*Dataset:*
##########

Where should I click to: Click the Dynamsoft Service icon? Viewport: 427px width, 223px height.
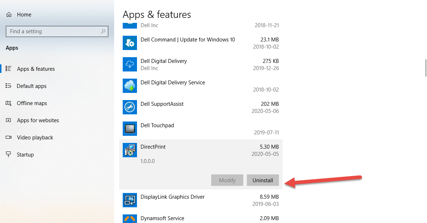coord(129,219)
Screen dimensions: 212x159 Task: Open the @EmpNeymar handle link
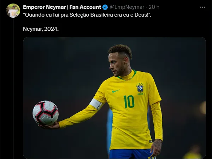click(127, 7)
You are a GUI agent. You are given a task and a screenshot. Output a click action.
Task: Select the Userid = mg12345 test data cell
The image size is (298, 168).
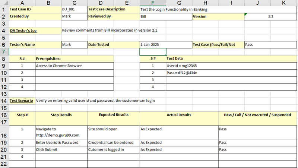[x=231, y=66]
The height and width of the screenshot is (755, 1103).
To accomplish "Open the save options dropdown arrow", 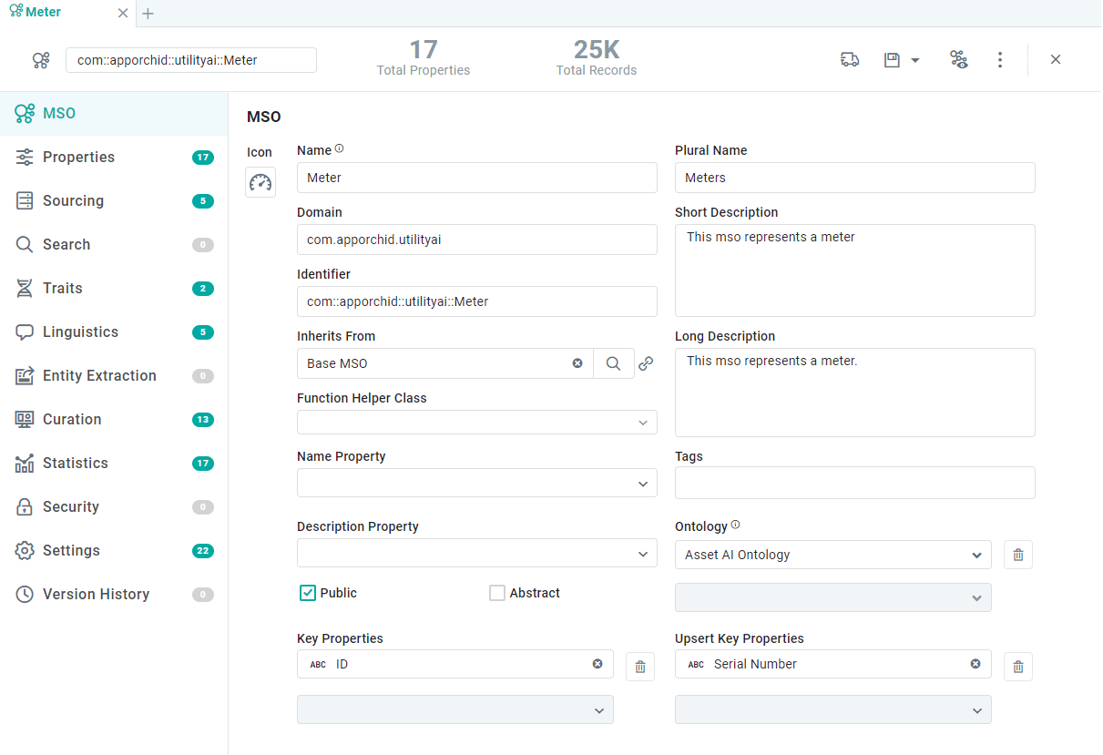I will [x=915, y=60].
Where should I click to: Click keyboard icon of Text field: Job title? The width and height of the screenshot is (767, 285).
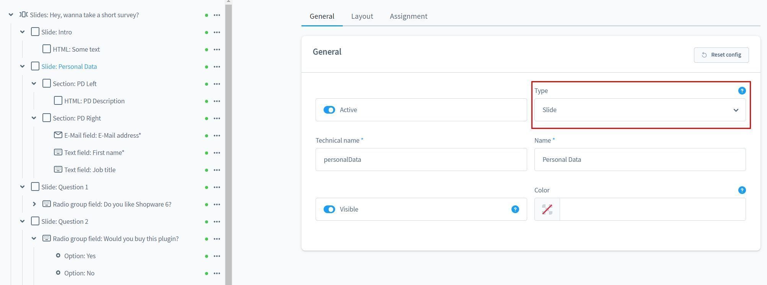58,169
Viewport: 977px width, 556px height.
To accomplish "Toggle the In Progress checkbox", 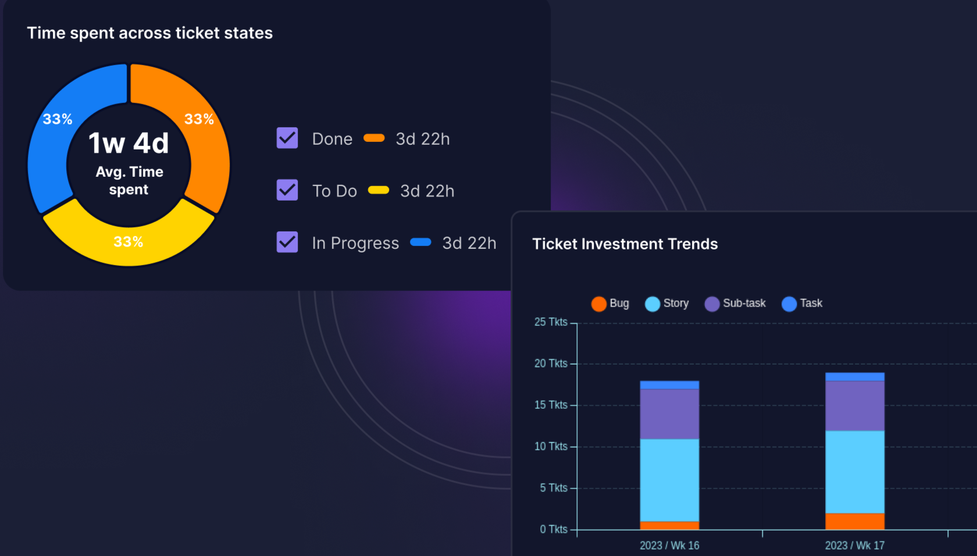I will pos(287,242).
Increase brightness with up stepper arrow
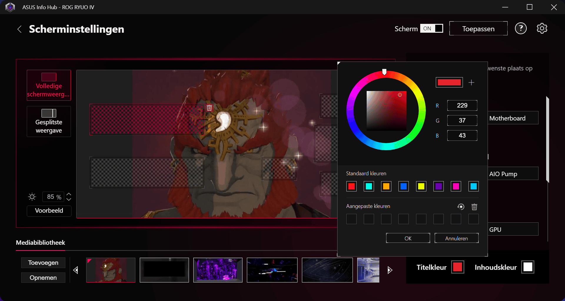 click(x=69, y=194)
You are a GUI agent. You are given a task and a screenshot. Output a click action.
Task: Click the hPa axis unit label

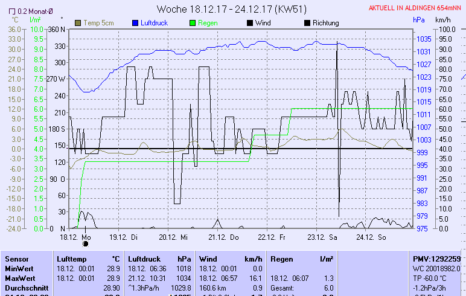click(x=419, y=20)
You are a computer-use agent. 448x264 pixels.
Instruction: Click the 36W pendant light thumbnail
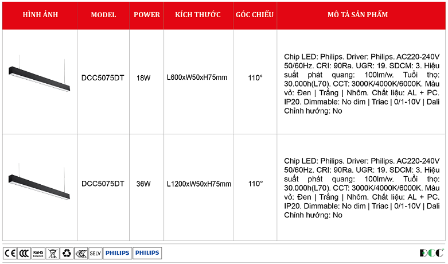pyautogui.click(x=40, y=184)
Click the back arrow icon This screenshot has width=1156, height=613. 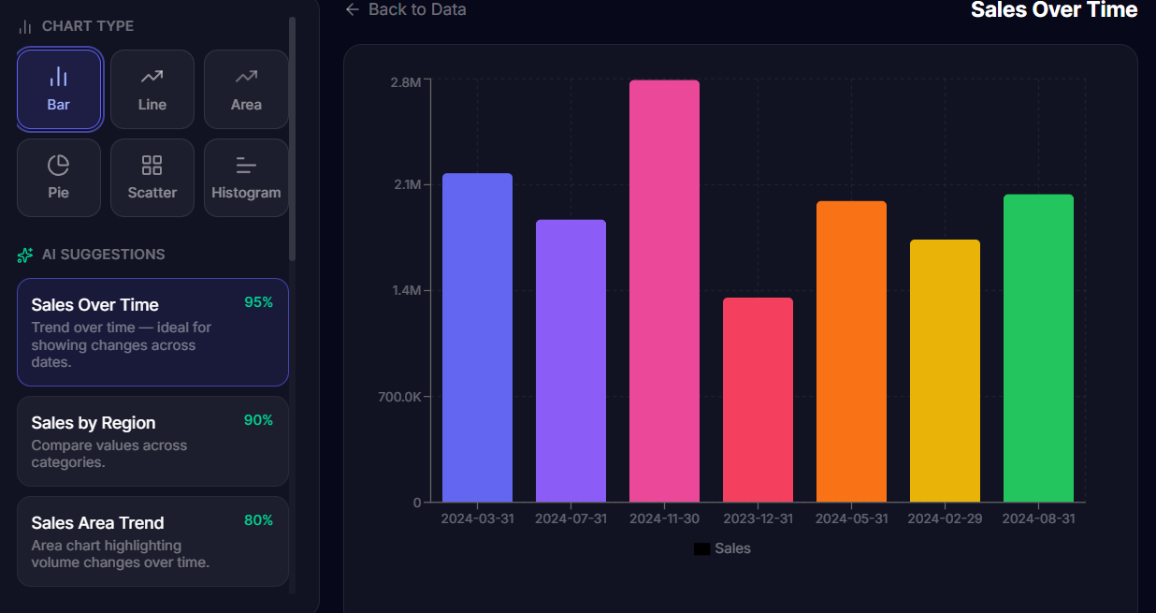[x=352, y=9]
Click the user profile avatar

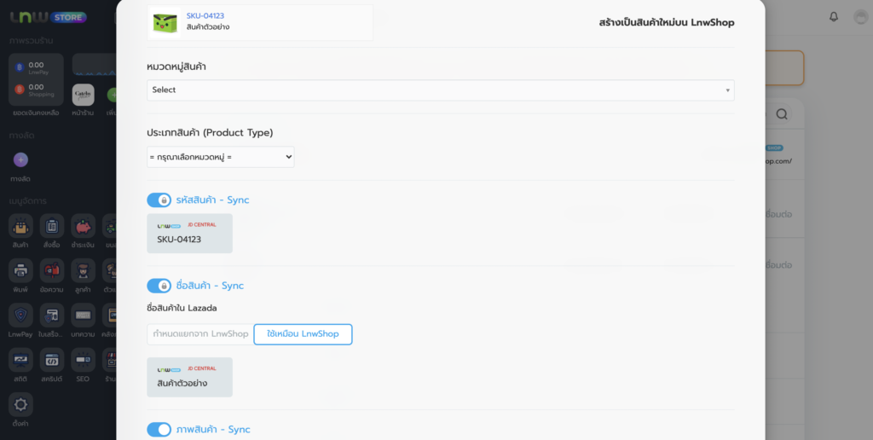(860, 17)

##########

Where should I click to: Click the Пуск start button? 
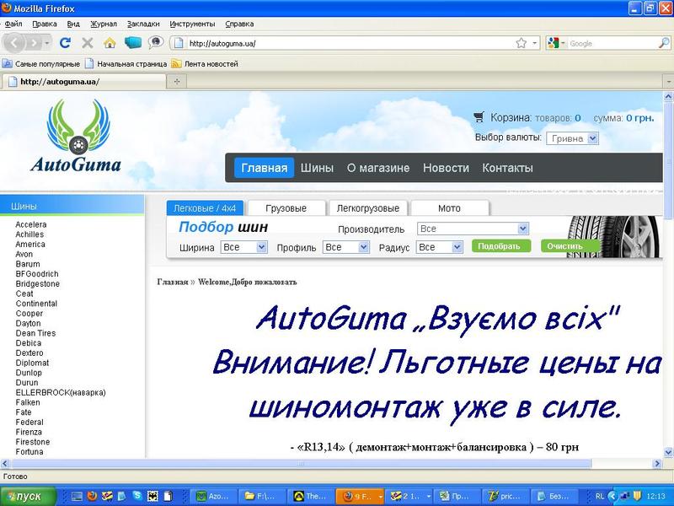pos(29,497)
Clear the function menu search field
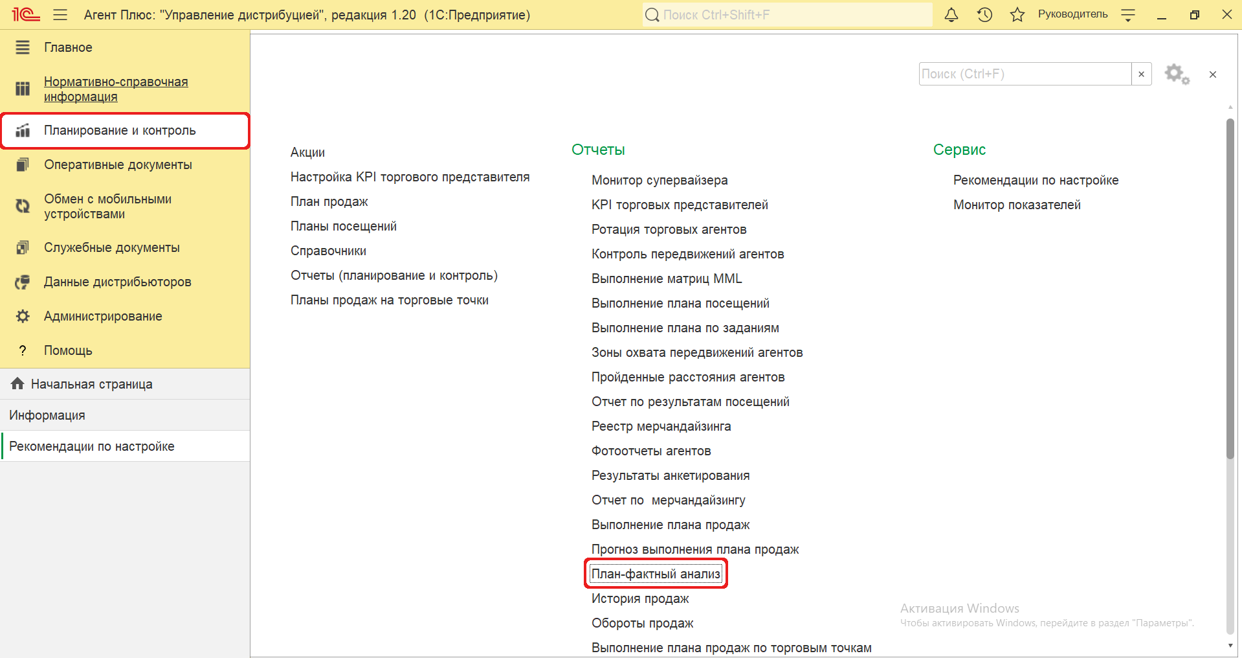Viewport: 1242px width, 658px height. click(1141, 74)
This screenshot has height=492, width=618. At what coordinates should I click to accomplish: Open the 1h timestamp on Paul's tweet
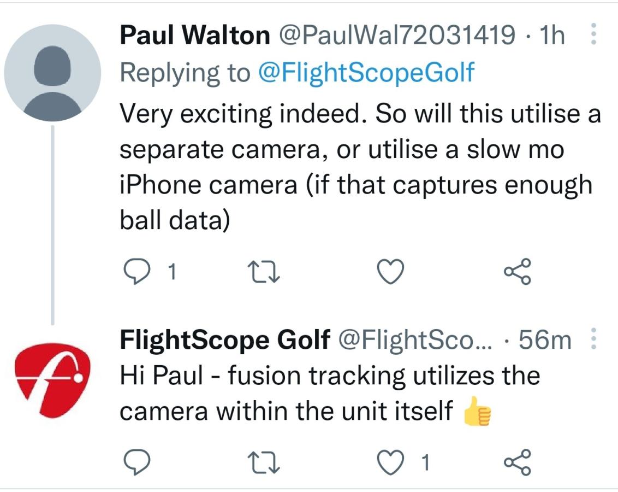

##########

*Written instruction:*
Please copy out the data word for word, starting at the line containing "Clear the function menu search field" and ending at the line containing "This screenshot has height=492, width=618.", and leave the pictures out.

*Expected output:*
Clear the function menu search field
Viewport: 1242px width, 658px height. click(1141, 74)
This screenshot has height=492, width=618. At what coordinates should I click to accomplish: Open the 1h timestamp on Paul's tweet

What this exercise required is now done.